Dari sudut pandang hukum, tindak pidana
korupsi secara garis besar mencakup unsur-unsur: perbuatan melawan hukum;
penyalahgunaan kewenangan, kesempatan, atau sarana; memperkaya diri sendiri,
orang lain, atau korporasi; merugikan keuangan negara atau perekonomian negara;
memberi atau menerima hadiah atau janji (penyuapan); penggelapan dalam jabatan;
pemerasan dalam jabatan; ikut serta dalam pengadaan (bagi pegawai
negeri/penyelenggara negara); menerima gratifikasi (bagi pegawai
negeri/penyelenggara negara). Dalam arti yang luas, korupsi adalah
penyalahgunaan jabatan resmi untuk keuntungan pribadi.
Dengan demikian korupsi
merupakan tindakan seorang pejabat publik untuk mengambil sesuatu yang bukan
haknya. Tindakan itu merugikan pihak lain atau umum (negara). Pejabat publik
melakukan tindakan korupsi dengan sebuah kesadaran yang dilatarbelakangi oleh
keinginannya untuk membahagiakan dirinya atau kelompoknya. Masalah korupsi
telah lama menimpa bangsa Indonesia.
Korupsi juga telah
melanggar etika politik. Etika politik merupakan salah satu segi nilai yang
patut dikembangkan dalam sebuah negara. Jika para pejabat negara tidak mampu
menciptakan sebuah kebudayaan politik yang baik maka kebudayaan politik akan
menjadi rusak. Sebuah cita-cita politik yang etis harus mampu menciptakan
sebuah masyarakat yang sejahtera.
Kesejahteraan bukan hanya monopoli orang-orang
tertentu, kelompok atau etnis tertentu tetapi seluruh rakyat. Korupsi sebagai
salah satu bentuk penyelewengan terhadap cita-cita sebuah masyarakat yang sejahtera
dan merata. Sebab korupsi menciptakan penumpukkan kekayaan pada pribadi,
kelompok tertentu. Hanya pihak-pihak atau orang tertentulah yang mampu
menikmati kelimpahan kekayaan.
Mentalitas korupsi yang
mendarah daging bukanlah sifat hakiki yang ada dalam manusia. Mentalitas ini
pada dasarnya tercipta oleh mentalitas modern seperti budaya konsumtif, easy
going, tidak mau bekerja keras, dan lain-lain.
Sikap mental inilah yang
harus benar-benar dilenyapkan dari diri pribadi setiap individu, selain
diperlukannya penegakkan hukum yang kuat, tanpa pandang bulu dan tebang pilih.

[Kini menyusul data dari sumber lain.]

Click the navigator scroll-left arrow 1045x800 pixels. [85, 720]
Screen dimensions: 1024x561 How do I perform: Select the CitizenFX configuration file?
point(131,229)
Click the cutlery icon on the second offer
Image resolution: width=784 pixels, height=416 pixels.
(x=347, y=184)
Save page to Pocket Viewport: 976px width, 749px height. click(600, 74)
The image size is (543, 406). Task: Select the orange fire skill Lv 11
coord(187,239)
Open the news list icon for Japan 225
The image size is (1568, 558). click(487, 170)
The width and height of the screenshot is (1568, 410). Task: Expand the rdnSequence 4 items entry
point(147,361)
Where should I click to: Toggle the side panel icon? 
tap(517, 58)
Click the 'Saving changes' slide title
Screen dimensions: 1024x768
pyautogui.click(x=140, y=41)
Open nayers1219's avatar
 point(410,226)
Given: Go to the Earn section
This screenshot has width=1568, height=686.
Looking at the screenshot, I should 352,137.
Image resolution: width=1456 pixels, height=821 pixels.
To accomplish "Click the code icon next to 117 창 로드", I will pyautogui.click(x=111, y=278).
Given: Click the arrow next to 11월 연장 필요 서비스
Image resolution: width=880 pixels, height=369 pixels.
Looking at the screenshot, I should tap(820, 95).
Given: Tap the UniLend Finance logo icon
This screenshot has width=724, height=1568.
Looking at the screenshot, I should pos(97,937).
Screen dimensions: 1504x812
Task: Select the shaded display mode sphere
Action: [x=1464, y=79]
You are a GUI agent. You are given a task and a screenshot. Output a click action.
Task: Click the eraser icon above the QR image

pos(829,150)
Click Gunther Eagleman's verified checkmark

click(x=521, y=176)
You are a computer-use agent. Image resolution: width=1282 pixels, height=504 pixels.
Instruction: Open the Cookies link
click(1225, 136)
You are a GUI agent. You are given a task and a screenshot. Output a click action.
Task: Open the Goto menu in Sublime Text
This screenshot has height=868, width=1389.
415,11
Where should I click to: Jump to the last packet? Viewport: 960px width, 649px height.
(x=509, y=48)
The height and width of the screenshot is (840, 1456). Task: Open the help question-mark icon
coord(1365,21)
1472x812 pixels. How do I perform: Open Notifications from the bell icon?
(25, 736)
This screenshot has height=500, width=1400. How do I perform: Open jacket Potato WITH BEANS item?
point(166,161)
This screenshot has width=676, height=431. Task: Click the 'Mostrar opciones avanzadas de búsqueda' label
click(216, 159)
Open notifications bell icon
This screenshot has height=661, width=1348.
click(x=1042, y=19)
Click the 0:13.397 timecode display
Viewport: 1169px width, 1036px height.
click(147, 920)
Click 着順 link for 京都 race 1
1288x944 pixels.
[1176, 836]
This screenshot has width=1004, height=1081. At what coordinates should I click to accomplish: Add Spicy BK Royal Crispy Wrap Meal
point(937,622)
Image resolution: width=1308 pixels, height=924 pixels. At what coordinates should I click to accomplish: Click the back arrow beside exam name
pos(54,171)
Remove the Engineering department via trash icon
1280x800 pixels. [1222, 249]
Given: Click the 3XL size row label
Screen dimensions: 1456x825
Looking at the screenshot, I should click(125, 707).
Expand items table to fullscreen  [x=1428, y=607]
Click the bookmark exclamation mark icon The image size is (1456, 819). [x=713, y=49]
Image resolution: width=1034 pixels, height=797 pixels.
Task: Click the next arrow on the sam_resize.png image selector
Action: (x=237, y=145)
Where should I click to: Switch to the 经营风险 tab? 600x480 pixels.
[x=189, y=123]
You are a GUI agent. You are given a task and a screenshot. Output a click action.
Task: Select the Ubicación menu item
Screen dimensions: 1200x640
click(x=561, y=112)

Pertanyaannya, siapa yang mau benar-benar menghilangkan sikap mental tersebut
dan juga menegakkan hukum secara adil, jika mereka sudah merasakan nikmatnya
korupsi dengan kesempatan yang sangat luas. Pada akhirnya, masyarakat kecil lah
yang semakin hari semakin terpuruk karena kebejatan moral para pengelola
negara, mereka hanya bisa tersenyum getir menyaksikan sandiwara politik yang
dilakonkan para pejabat publik yang setiap hari dihadirkan media massa. Komisi
Pemberantasan Korupsi (KPK) tak cukup mampu mengatasi semua ini, jika
orang-orang yang berada di dalamnya juga memiliki moral yang sama rendahnya
dengan pelaku korupsi itu sendiri. KPK hanya menjadi lembaga simbolis yang
berdiri untuk sekedar melaksanakan Undang-Undang Republik Indonesia Nomor 30
Tahun 2002 mengenai Komisi Pemberantasan Tindak Pidana Korupsi.